>> BEGIN MATERIAL FOR THE TASK

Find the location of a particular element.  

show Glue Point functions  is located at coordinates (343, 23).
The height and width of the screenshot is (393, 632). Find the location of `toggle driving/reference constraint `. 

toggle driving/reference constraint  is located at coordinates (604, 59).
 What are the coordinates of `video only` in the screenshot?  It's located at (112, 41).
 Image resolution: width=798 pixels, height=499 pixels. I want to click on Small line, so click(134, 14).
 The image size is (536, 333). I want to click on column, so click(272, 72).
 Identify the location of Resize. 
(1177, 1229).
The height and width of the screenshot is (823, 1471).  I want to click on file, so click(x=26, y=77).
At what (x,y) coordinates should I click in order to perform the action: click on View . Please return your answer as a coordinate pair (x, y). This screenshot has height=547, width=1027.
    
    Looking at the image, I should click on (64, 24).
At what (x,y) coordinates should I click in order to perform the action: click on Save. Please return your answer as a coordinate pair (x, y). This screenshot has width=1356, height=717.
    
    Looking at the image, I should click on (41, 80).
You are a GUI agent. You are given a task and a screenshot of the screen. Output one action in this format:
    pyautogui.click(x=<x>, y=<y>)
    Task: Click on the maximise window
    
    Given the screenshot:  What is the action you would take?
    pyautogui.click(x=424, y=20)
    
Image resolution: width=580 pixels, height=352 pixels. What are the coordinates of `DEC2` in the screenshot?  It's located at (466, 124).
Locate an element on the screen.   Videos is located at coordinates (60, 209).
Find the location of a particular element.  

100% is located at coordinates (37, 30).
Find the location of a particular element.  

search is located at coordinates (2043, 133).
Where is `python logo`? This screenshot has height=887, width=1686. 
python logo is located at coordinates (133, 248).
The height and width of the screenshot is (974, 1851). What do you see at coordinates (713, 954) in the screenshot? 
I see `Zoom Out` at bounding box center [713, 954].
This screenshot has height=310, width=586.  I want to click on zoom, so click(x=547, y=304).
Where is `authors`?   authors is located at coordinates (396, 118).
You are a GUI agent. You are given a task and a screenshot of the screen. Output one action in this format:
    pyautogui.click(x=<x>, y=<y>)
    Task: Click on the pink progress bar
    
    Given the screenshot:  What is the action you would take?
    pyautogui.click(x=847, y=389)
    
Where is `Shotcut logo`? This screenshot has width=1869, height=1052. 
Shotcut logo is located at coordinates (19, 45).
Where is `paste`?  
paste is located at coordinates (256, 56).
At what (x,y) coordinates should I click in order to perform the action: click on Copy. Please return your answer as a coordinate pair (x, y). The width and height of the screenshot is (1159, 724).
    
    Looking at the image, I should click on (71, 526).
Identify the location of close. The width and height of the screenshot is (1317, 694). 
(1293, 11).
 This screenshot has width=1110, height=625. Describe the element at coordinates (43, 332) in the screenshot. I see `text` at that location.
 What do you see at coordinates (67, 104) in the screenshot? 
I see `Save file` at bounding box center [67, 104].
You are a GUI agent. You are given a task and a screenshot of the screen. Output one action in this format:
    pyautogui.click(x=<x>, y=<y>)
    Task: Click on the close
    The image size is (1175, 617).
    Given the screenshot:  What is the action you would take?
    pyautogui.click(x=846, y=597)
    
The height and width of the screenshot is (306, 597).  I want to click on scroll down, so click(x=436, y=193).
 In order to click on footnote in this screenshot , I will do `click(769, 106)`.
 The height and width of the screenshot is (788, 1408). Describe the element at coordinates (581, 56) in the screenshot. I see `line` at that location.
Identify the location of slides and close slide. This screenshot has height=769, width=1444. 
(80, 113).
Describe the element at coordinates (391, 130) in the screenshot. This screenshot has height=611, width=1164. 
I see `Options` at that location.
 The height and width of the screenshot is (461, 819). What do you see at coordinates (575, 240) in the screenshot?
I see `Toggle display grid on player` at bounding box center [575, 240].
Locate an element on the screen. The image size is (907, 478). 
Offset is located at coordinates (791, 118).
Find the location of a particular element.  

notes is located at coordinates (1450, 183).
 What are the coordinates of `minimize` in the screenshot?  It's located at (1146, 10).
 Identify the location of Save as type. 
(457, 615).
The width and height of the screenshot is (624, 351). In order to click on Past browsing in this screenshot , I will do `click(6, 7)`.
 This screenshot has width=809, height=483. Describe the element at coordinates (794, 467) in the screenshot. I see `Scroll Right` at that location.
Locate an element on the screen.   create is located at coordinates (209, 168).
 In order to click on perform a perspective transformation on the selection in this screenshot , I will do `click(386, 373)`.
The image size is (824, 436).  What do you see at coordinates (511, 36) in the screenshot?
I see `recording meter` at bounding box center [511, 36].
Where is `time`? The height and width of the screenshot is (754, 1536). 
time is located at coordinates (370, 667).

>> END MATERIAL FOR THE TASK

WHAT IS ASKED
Copy all of the material above, replacing "particular element" with "specific item" wherever it occurs. Leave everything else unchanged.

CORRECT RESPONSE
Find the location of a specific item.  

show Glue Point functions  is located at coordinates (343, 23).
The height and width of the screenshot is (393, 632). Find the location of `toggle driving/reference constraint `. 

toggle driving/reference constraint  is located at coordinates (604, 59).
 What are the coordinates of `video only` in the screenshot?  It's located at (112, 41).
 Image resolution: width=798 pixels, height=499 pixels. I want to click on Small line, so click(134, 14).
 The image size is (536, 333). I want to click on column, so click(272, 72).
 Identify the location of Resize. 
(1177, 1229).
The height and width of the screenshot is (823, 1471).  I want to click on file, so click(x=26, y=77).
At what (x,y) coordinates should I click in order to perform the action: click on View . Please return your answer as a coordinate pair (x, y). This screenshot has height=547, width=1027.
    
    Looking at the image, I should click on (64, 24).
At what (x,y) coordinates should I click in order to perform the action: click on Save. Please return your answer as a coordinate pair (x, y). This screenshot has width=1356, height=717.
    
    Looking at the image, I should click on (41, 80).
You are a GUI agent. You are given a task and a screenshot of the screen. Output one action in this format:
    pyautogui.click(x=<x>, y=<y>)
    Task: Click on the maximise window
    
    Given the screenshot:  What is the action you would take?
    pyautogui.click(x=424, y=20)
    
Image resolution: width=580 pixels, height=352 pixels. What are the coordinates of `DEC2` in the screenshot?  It's located at (466, 124).
Locate an element on the screen.   Videos is located at coordinates (60, 209).
Find the location of a specific item.  

100% is located at coordinates (37, 30).
Find the location of a specific item.  

search is located at coordinates (2043, 133).
Where is `python logo`? This screenshot has height=887, width=1686. 
python logo is located at coordinates (133, 248).
The height and width of the screenshot is (974, 1851). What do you see at coordinates (713, 954) in the screenshot? 
I see `Zoom Out` at bounding box center [713, 954].
This screenshot has height=310, width=586.  I want to click on zoom, so click(x=547, y=304).
Where is `authors`?   authors is located at coordinates (396, 118).
You are a GUI agent. You are given a task and a screenshot of the screen. Output one action in this format:
    pyautogui.click(x=<x>, y=<y>)
    Task: Click on the pink progress bar
    
    Given the screenshot:  What is the action you would take?
    pyautogui.click(x=847, y=389)
    
Where is `Shotcut logo`? This screenshot has width=1869, height=1052. 
Shotcut logo is located at coordinates (19, 45).
Where is `paste`?  
paste is located at coordinates (256, 56).
At what (x,y) coordinates should I click in order to perform the action: click on Copy. Please return your answer as a coordinate pair (x, y). The width and height of the screenshot is (1159, 724).
    
    Looking at the image, I should click on (71, 526).
Identify the location of close. The width and height of the screenshot is (1317, 694). 
(1293, 11).
 This screenshot has width=1110, height=625. Describe the element at coordinates (43, 332) in the screenshot. I see `text` at that location.
 What do you see at coordinates (67, 104) in the screenshot? 
I see `Save file` at bounding box center [67, 104].
You are a GUI agent. You are given a task and a screenshot of the screen. Output one action in this format:
    pyautogui.click(x=<x>, y=<y>)
    Task: Click on the close
    The image size is (1175, 617).
    Given the screenshot:  What is the action you would take?
    pyautogui.click(x=846, y=597)
    
The height and width of the screenshot is (306, 597).  I want to click on scroll down, so click(x=436, y=193).
 In order to click on footnote in this screenshot , I will do `click(769, 106)`.
 The height and width of the screenshot is (788, 1408). Describe the element at coordinates (581, 56) in the screenshot. I see `line` at that location.
Identify the location of slides and close slide. This screenshot has height=769, width=1444. 
(80, 113).
Describe the element at coordinates (391, 130) in the screenshot. This screenshot has height=611, width=1164. 
I see `Options` at that location.
 The height and width of the screenshot is (461, 819). What do you see at coordinates (575, 240) in the screenshot?
I see `Toggle display grid on player` at bounding box center [575, 240].
Locate an element on the screen. The image size is (907, 478). 
Offset is located at coordinates (791, 118).
Find the location of a specific item.  

notes is located at coordinates (1450, 183).
 What are the coordinates of `minimize` in the screenshot?  It's located at (1146, 10).
 Identify the location of Save as type. 
(457, 615).
The width and height of the screenshot is (624, 351). In order to click on Past browsing in this screenshot , I will do `click(6, 7)`.
 This screenshot has width=809, height=483. Describe the element at coordinates (794, 467) in the screenshot. I see `Scroll Right` at that location.
Locate an element on the screen.   create is located at coordinates (209, 168).
 In order to click on perform a perspective transformation on the selection in this screenshot , I will do `click(386, 373)`.
The image size is (824, 436).  What do you see at coordinates (511, 36) in the screenshot?
I see `recording meter` at bounding box center [511, 36].
Where is `time`? The height and width of the screenshot is (754, 1536). 
time is located at coordinates (370, 667).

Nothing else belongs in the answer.